Objectives The association between smoking reduction and mental health is of particular interest given that many smokers report that smoking offers mental health benefits. We aimed to assess the association between smoking reduction and change in mental health using two different analytical approaches to determine if there was any evidence of an association. There were no prior hypotheses.
Design A secondary analysis of prospective individual level patient data from 5 merged placebo-controlled randomised trials of nicotine replacement therapy for smoking reduction.
Participants All participants were adult smokers, selected because they wanted to reduce but not stop smoking, and had smoked for at least 3 years.
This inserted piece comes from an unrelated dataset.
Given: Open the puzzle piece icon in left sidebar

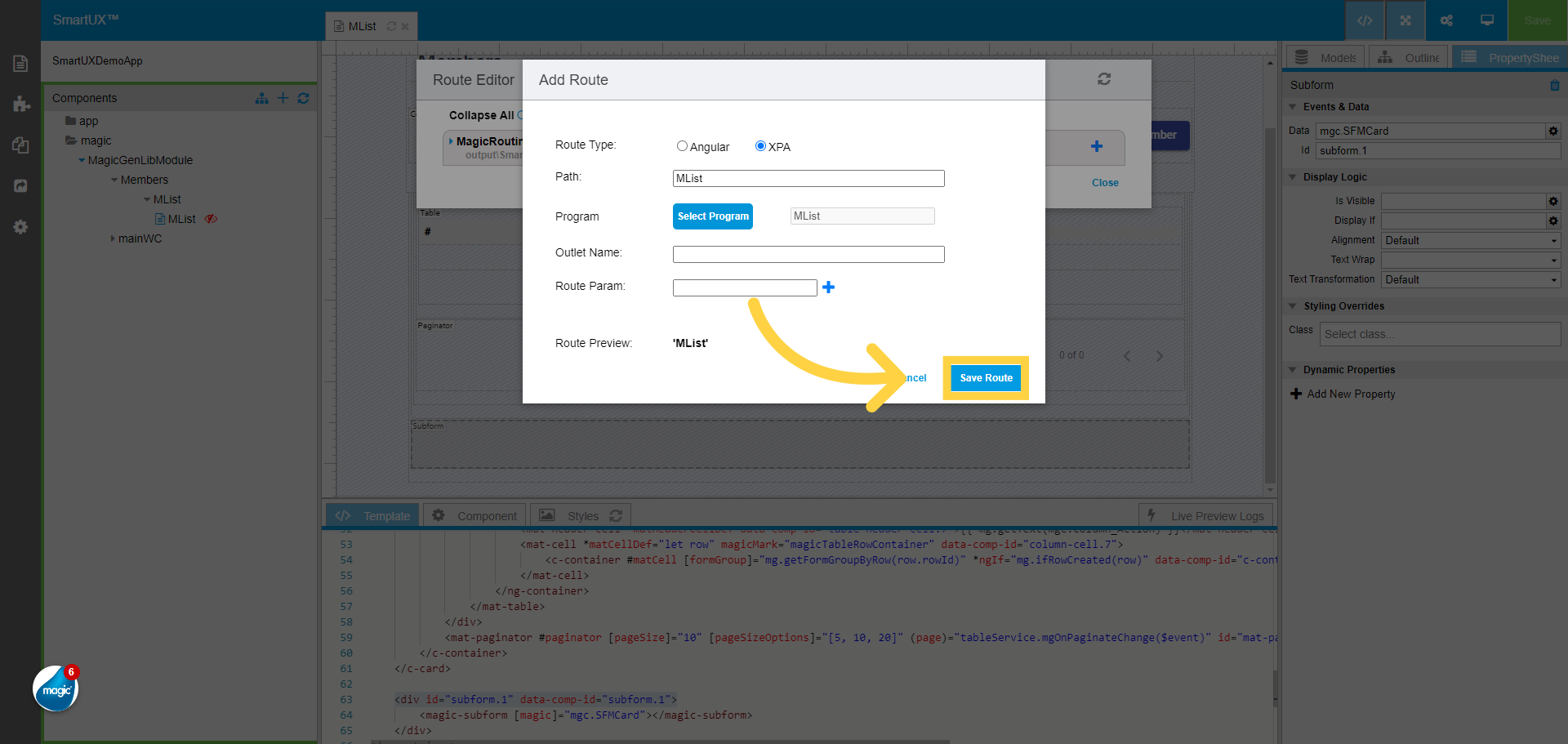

Participants were excluded if they were pregnant, breastfeeding, under psychiatric care, deemed to be unfit by a general practitioner, or part of a cessation programme. 2066 participants were enrolled in the trials, 177 participants were biologically validated as prolonged reducers, and 509 as continuing smokers at both 6-week and 18-week follow-ups.
Primary outcome Change in mental health from baseline to an 18-week follow-up was measured using the emotional well-being subscale on the Short Form Health Survey-36.
Results After adjustment for confounding variables, the differences for reducers compared with continuing smokers were: regression modelling −0.6 (95% CI −4.4 to 3.2) and propensity score matching 1.1 (95% CI −2.0 to 4.1).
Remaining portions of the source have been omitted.